(Reuters) – Futures tied to U.S. stocks on Thursday started September on a dour note as weak factory activity surveys from Europe and Asia amplified fears of a global economic slowdown.
Rising borrowing costs, high inflation, the fallout of the Ukraine war and China’s COVID curbs led to tepid manufacturing activity across Germany, Britain, Japan and China, although there were signs of easing cost pressures.
In the United States, the Institute for Supply Management’s report, due at 10 a.m. ET, is expected to show manufacturing activity dropped to 52.0 last month from 52.8 in July, the lowest reading since June 2020.
A reading on weekly jobless claim is due at 08:30 a.m. ET.
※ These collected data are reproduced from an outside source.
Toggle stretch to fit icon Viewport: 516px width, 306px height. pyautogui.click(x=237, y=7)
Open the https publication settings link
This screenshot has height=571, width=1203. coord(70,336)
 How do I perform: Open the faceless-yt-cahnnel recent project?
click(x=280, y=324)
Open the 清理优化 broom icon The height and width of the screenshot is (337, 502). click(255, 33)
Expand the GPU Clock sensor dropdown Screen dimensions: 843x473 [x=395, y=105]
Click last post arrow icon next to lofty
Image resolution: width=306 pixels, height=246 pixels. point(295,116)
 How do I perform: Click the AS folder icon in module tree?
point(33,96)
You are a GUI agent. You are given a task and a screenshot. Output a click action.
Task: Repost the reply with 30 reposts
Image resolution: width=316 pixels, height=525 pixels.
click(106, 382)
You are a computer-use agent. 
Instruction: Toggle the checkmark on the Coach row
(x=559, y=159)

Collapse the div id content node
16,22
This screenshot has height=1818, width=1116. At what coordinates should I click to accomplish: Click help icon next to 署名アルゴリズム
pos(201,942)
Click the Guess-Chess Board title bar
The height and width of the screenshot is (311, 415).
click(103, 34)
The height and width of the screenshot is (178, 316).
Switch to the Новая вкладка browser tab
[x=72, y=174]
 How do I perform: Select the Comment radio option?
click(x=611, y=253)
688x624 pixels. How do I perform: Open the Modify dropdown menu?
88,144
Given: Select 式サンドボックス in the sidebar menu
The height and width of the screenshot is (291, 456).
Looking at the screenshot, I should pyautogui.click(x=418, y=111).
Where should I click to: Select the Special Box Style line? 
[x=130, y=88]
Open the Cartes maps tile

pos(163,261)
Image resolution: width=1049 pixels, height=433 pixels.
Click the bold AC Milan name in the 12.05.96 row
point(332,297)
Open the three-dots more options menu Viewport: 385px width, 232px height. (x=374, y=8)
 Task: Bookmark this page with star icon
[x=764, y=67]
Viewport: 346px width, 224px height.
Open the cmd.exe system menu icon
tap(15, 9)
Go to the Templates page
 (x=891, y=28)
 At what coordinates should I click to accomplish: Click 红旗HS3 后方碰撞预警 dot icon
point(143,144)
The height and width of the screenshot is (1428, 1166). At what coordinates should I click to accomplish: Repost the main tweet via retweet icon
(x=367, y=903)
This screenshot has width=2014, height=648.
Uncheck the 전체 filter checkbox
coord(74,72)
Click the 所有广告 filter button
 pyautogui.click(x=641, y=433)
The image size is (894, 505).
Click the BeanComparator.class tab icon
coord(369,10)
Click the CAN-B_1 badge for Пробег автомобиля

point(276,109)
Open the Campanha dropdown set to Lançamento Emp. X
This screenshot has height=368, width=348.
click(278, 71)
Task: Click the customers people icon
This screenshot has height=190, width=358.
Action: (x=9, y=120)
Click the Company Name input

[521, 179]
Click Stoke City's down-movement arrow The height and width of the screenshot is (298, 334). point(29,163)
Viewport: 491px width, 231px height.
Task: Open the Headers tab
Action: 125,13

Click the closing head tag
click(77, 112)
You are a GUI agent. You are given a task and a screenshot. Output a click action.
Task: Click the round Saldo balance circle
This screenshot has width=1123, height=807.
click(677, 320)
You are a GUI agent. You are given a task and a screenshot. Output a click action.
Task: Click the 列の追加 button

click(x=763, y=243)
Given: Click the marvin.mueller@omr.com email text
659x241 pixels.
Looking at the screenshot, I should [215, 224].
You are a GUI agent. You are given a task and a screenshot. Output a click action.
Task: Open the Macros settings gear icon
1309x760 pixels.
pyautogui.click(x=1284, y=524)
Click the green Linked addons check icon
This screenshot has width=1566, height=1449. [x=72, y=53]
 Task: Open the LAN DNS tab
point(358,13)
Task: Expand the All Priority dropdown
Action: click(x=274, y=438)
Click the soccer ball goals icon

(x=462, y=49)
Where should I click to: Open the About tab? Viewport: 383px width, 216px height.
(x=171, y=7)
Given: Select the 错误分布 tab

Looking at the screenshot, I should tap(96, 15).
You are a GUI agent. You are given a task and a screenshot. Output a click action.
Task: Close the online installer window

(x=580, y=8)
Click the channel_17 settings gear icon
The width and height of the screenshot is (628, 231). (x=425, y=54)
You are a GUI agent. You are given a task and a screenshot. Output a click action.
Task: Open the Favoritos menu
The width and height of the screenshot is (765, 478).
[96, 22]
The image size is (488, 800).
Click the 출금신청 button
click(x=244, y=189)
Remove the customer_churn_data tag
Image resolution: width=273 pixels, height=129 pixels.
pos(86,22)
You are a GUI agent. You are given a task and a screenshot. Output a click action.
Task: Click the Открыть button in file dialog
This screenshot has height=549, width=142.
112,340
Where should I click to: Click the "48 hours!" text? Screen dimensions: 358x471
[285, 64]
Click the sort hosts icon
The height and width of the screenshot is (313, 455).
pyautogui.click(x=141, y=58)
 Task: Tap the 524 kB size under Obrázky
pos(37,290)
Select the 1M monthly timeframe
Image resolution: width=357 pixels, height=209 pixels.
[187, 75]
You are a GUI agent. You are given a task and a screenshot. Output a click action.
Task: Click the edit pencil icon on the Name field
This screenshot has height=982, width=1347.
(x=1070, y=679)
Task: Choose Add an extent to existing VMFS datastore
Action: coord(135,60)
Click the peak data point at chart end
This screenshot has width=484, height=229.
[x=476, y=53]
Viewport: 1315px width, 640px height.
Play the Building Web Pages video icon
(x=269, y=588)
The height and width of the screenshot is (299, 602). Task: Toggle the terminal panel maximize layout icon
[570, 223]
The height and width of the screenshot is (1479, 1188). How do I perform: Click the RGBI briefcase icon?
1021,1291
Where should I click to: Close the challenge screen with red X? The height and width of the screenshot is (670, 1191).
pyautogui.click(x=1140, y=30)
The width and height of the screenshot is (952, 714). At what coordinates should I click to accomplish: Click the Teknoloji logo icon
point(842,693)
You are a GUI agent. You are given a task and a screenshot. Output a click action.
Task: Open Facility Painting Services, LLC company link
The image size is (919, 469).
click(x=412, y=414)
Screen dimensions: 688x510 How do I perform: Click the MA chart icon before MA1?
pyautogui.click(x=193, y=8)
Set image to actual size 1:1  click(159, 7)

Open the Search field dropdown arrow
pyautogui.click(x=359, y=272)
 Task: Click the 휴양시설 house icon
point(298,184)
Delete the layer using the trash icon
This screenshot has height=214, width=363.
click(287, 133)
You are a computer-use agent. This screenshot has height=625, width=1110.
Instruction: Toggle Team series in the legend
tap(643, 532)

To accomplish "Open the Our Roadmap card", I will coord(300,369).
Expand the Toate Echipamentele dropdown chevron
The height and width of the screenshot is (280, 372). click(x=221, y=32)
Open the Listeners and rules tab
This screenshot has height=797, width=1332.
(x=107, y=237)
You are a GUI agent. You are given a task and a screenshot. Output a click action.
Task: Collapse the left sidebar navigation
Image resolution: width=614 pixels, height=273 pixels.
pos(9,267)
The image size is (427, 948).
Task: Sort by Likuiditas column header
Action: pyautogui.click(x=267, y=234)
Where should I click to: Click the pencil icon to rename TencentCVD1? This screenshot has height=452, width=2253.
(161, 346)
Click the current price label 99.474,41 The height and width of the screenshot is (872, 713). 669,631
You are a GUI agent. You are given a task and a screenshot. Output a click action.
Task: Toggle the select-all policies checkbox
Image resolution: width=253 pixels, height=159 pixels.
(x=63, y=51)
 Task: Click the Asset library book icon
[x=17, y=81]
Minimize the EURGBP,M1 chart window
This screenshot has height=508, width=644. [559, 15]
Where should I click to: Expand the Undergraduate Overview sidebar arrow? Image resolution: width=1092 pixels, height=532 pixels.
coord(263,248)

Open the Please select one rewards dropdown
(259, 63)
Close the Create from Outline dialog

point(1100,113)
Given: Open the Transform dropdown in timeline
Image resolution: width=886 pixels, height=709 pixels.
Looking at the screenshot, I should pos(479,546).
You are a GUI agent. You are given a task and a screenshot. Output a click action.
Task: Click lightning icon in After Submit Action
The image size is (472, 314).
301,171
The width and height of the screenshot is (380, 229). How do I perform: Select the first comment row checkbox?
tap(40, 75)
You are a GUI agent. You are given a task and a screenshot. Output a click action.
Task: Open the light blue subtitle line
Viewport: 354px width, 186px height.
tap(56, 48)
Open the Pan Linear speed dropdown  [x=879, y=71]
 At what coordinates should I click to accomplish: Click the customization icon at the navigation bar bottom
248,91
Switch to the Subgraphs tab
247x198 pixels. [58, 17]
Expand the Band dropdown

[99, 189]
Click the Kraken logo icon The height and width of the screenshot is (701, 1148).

In the previous session, Wall Street’s main indexes cemented their weakest August performance in seven years as investors worried about how much and how long the Federal Reserve will hike interest rates.
The benchmark S&P 500 has dropped 8.6% since hitting a four-month high in August, with much of the losses triggered by Fed Chair Jerome Powell’s hawkish view on raising interest rates.
Money markets predict a 73.1% chance of a third-straight 75 basis points increase in rates in September and expect it to peak at 3.9% in March 2023.
At 06:23 a.m. ET, Dow e-minis were down 177 points, or 0.56%, S&P 500 e-minis were down 28 points, or 0.71%, and Nasdaq 100 e-minis were down 132.25 points, or 1.08%.
Nvidia Corp slid 5.6% in premarket trading after U.S. officials told the chip designer to stop exporting two top computing chips for artificial intelligence work to China.
Advanced Micro Devices Inc dipped 3.7% after it was told to stop exporting its top artificial intelligence chip to China.